Screenshot grounding data

Start of Block

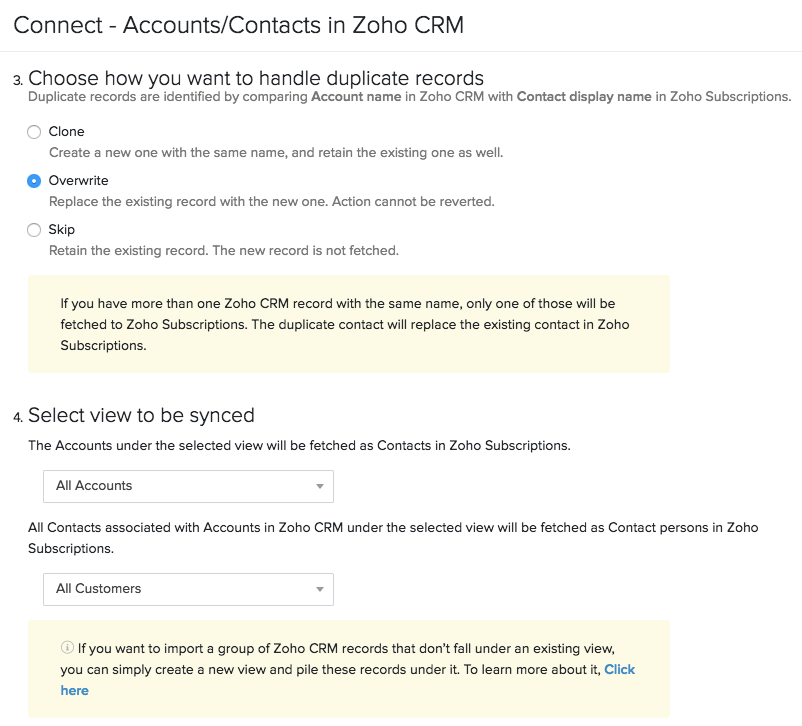Select the Clone radio button
Screen dimensions: 802x726
(x=34, y=132)
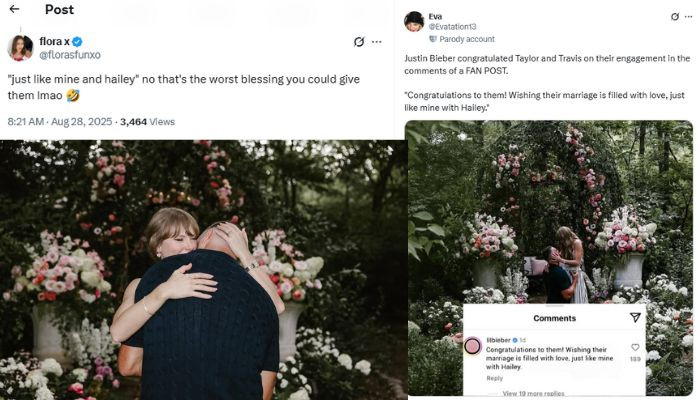
Task: Reply to lilbieber's comment
Action: 495,378
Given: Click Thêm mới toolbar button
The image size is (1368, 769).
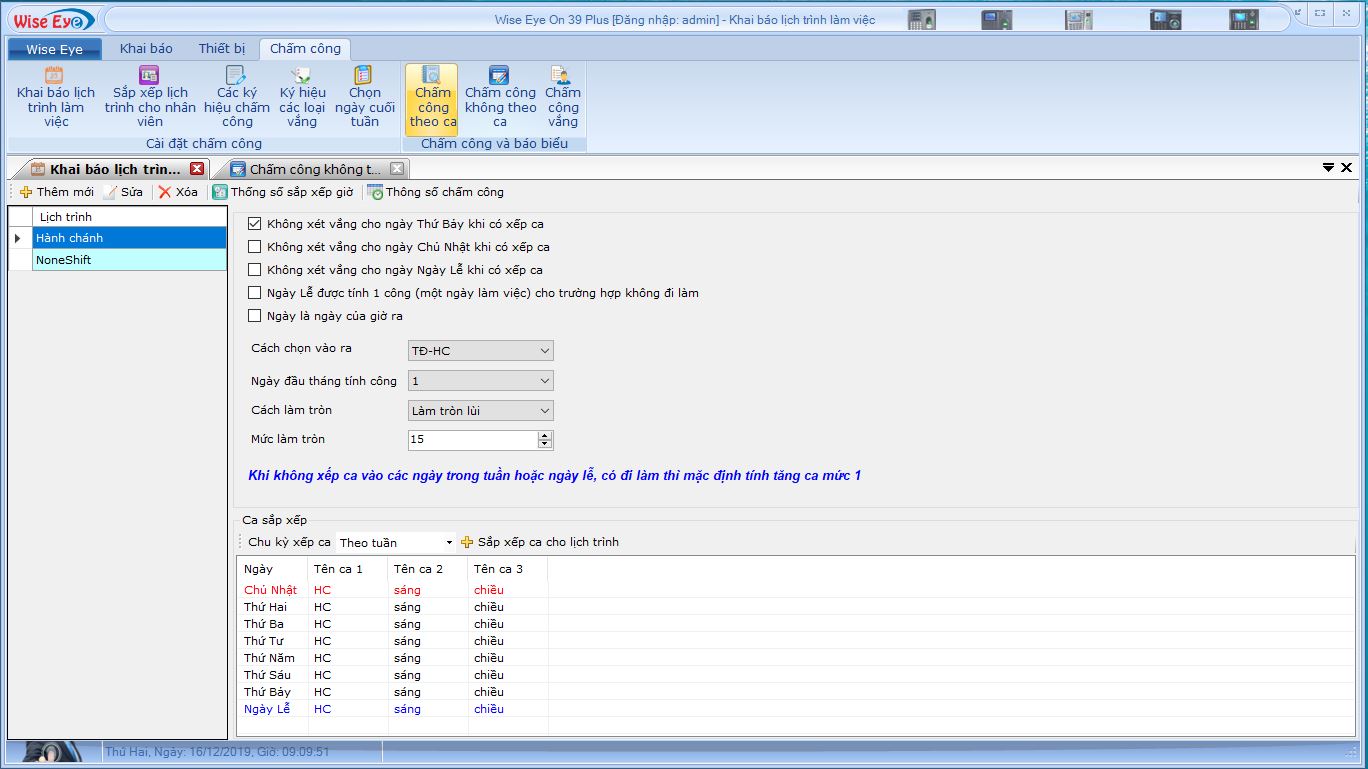Looking at the screenshot, I should click(x=57, y=192).
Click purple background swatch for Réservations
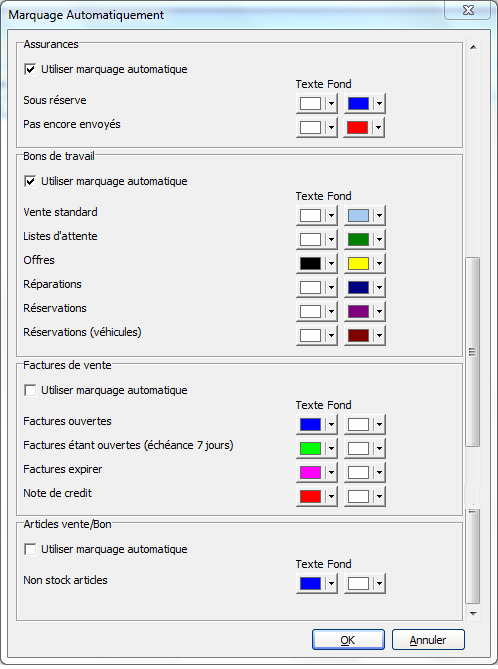 click(x=358, y=311)
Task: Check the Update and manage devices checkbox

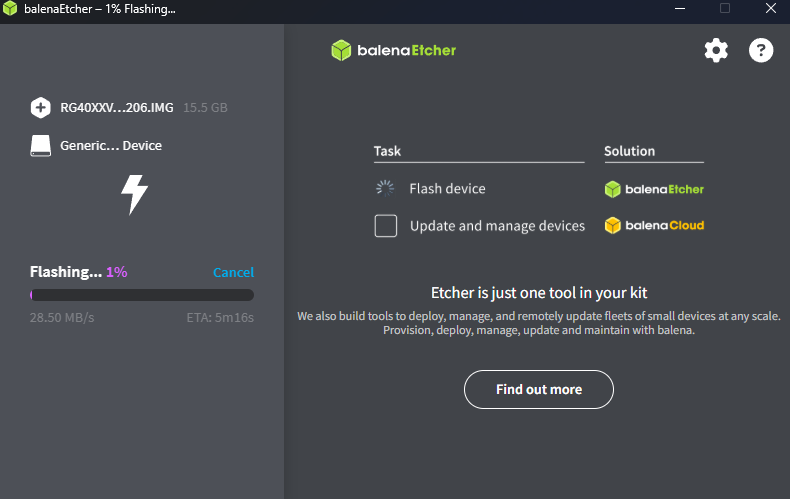Action: 386,226
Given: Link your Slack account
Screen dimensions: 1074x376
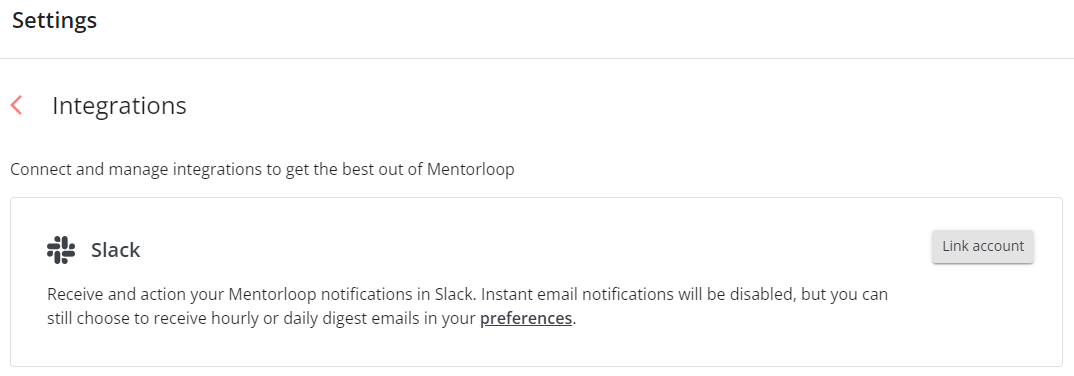Looking at the screenshot, I should [x=983, y=247].
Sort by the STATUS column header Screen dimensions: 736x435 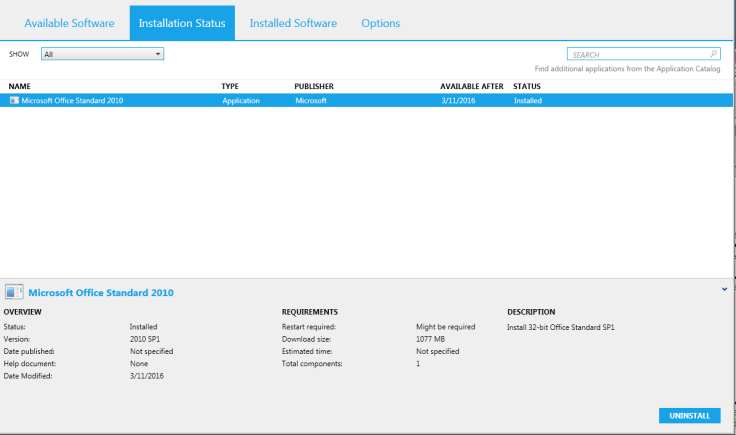(x=527, y=87)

End of Block

*ACTION ITEM:* Find the word "Given" in the entries, and copy every line it shows up in.

*EXERCISE OUTPUT:*
Given: Click Thêm mới toolbar button
Given: Link your Slack account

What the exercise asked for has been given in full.